Co-Founder and CTO, Immuta

Steve Touw is the co-founder and CTO of Immuta. He has a long history of designing large-scale geo-temporal analytics across the U.S. intelligence community – including some of the very first Hadoop analytics and frameworks to manage complex multi-tenant data policy controls. Previously, Steve was the CTO of 42Six Solutions (acquired by Computer Sciences Corporation), where he led a large Big Data services engineering team. Steve holds a Bachelor of Science in Geography from the University of Maryland.

Past sessions

Summit Europe 2020 Migrate and Modernize Hadoop-Based Security Policies for Databricks

November 17, 2020 04:00 PM PT

Data teams are faced with a variety of tasks when migrating Hadoop-based platforms to Databricks. A common pitfall happens during the migration step where often overlooked access control policies can block adoption. This session will focus on the best practices to migrate and modernize Hadoop-based policies to govern data access (such as those in Apache Ranger or Apache Sentry).
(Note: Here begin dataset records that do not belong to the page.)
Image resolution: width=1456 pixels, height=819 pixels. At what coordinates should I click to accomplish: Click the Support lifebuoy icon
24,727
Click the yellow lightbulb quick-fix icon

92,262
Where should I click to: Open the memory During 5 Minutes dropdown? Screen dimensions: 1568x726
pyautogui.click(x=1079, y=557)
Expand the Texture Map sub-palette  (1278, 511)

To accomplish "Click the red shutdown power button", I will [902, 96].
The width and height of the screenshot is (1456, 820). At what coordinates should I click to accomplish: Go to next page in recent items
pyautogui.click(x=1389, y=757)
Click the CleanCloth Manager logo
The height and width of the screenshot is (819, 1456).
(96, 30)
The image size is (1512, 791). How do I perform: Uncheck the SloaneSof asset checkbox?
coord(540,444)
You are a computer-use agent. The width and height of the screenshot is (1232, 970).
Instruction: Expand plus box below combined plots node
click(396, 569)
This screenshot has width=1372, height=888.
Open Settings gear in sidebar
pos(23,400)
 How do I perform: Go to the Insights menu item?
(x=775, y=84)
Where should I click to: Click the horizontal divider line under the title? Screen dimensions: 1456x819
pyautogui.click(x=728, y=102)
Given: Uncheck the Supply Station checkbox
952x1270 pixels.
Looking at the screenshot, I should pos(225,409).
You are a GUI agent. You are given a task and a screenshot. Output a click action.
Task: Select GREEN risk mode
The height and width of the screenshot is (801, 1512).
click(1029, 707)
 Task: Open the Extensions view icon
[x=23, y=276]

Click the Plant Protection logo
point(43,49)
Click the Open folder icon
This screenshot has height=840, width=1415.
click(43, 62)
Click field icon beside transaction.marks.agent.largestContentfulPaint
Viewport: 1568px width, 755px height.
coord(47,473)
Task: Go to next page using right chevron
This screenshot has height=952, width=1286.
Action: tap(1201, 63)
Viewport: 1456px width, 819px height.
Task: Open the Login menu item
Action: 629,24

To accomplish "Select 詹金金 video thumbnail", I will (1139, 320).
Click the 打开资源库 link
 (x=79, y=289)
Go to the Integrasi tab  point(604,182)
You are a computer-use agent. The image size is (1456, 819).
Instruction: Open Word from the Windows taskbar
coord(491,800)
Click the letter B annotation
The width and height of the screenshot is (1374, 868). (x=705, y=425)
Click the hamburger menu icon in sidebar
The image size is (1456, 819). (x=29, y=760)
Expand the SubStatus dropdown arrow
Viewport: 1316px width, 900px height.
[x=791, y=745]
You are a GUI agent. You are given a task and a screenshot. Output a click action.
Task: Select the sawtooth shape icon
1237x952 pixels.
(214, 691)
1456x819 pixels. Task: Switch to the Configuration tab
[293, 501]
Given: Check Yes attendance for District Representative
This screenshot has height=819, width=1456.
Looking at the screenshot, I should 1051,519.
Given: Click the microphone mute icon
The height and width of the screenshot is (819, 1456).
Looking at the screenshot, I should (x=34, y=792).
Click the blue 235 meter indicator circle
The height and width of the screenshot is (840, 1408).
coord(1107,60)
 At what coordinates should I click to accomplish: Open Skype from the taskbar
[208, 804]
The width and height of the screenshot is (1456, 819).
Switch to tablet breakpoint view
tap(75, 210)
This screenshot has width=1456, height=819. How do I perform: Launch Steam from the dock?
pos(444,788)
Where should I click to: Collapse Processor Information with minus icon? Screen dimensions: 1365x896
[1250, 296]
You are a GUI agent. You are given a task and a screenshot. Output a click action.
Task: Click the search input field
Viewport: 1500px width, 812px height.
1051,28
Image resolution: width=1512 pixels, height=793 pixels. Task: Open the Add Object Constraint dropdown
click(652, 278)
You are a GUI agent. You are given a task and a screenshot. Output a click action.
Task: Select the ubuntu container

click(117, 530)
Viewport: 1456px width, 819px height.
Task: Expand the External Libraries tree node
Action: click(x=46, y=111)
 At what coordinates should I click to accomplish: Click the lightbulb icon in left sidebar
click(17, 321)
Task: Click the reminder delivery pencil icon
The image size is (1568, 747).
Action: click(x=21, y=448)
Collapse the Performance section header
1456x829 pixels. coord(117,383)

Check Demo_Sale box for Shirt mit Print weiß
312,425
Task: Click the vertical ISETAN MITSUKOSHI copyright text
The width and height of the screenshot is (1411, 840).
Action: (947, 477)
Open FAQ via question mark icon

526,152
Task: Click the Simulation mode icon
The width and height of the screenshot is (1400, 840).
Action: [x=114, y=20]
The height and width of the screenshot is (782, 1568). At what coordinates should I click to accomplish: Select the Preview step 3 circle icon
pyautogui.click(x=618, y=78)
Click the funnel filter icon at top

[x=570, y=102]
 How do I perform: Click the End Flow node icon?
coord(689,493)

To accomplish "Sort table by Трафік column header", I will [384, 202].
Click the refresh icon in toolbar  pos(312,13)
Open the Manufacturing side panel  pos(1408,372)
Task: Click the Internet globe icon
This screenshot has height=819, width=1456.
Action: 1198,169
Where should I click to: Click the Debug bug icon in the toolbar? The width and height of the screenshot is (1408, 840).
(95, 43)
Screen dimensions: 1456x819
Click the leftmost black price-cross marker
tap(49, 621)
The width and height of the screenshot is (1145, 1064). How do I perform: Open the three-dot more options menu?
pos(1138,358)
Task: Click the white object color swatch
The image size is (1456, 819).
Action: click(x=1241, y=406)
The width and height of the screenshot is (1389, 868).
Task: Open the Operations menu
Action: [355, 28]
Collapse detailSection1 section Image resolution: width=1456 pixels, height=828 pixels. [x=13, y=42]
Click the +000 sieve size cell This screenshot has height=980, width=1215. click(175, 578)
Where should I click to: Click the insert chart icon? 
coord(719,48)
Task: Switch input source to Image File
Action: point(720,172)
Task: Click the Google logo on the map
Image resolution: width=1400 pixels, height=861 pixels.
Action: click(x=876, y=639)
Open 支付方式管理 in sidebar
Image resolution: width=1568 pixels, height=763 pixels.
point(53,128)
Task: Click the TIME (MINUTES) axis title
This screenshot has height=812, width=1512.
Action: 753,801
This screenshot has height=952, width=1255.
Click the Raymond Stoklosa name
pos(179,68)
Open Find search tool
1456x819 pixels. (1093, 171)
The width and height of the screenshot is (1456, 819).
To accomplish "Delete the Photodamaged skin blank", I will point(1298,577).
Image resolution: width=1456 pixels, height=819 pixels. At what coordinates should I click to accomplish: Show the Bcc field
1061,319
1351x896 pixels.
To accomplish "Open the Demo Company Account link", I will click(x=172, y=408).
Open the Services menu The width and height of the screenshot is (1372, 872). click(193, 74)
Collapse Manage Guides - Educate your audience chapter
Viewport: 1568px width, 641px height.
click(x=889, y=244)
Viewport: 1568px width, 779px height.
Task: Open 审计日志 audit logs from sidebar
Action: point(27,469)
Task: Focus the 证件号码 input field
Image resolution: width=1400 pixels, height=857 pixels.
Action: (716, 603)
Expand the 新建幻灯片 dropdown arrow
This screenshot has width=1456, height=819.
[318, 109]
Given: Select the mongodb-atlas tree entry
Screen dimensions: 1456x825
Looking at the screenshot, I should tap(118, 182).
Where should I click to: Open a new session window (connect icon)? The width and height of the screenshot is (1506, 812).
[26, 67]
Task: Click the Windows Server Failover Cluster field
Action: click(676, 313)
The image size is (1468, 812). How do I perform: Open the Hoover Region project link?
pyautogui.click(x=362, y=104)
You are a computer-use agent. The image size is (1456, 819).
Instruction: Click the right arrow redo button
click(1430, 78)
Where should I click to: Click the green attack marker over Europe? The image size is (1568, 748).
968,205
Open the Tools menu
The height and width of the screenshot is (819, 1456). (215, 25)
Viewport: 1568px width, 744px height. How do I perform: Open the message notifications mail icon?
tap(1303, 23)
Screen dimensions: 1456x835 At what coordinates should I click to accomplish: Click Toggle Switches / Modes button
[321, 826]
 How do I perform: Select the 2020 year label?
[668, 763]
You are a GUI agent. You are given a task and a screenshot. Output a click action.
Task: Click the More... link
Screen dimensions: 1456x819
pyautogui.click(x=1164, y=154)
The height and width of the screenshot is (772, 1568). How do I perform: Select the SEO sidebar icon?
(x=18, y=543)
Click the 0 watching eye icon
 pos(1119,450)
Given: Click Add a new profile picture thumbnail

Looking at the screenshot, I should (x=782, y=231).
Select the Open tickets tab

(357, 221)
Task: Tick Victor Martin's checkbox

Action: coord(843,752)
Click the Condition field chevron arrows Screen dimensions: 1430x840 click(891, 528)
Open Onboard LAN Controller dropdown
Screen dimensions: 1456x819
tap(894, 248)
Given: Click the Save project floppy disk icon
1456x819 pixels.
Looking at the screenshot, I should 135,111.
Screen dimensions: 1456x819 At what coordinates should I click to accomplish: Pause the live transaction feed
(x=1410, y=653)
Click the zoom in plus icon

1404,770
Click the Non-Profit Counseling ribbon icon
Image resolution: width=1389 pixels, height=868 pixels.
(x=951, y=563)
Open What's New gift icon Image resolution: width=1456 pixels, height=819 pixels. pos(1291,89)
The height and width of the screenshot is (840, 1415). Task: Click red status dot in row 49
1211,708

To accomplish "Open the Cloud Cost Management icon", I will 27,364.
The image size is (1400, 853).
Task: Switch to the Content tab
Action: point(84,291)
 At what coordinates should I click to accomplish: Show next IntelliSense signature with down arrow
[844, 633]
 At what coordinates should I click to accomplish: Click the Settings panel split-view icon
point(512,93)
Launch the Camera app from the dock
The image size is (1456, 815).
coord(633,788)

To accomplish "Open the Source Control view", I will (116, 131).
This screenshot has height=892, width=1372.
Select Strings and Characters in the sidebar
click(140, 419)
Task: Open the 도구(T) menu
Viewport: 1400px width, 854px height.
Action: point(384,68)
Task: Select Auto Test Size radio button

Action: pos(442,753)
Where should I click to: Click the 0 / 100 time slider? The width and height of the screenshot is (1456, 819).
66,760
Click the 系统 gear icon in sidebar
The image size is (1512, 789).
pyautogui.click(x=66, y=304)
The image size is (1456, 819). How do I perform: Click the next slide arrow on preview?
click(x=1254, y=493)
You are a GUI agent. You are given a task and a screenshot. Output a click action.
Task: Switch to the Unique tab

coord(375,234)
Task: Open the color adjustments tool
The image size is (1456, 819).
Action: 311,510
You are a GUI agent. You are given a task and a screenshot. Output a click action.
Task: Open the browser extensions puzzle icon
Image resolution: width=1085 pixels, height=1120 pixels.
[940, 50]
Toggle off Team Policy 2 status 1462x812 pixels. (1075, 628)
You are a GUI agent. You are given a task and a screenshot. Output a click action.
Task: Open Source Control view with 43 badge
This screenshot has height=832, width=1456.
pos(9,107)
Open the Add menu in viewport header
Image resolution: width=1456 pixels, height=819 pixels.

Data architects must consider new, fine-grained access control requirements when migrating from Hadoop architectures to Databricks in order to deliver secure access to as many data sets and data consumers as possible. This session will provide guidance across open source, AWS, Azure and partner tools, such as Immuta, on how to scale existing Hadoop-based policies to dynamically support more classes of users, implement fine-grained access control and leverage automation to protect sensitive data while maximizing utility -- without manual effort

Speaker: Steve Touw

For data teams, migrating new workloads into Databricks - whether from Hadoop platforms, cloud computer layers, or on-premises databases - is a significant undertaking. A critical step in migrating workloads, especially sensitive data, is to provision access controls that enable compliance with internal rules or privacy regulations such as GDPR, CCPA, or HIPAA. This session will explore various Databricks access control scenarios -- such as credential passthrough, table ACLs, and partner solutions -- to automate security and privacy controls on sensitive data. For each scenario, automation strategies will cover managing user access, enforcing data policies, implementing privacy-enhancing technologies, and data movement. A case study will be presented to put these concepts in practice, including lessons learned at a Fortune 500 company undergoing a complex, on-premises migration to Databricks Delta Lake to unify their data analytics while complying with internal rules and privacy laws such as CCPA.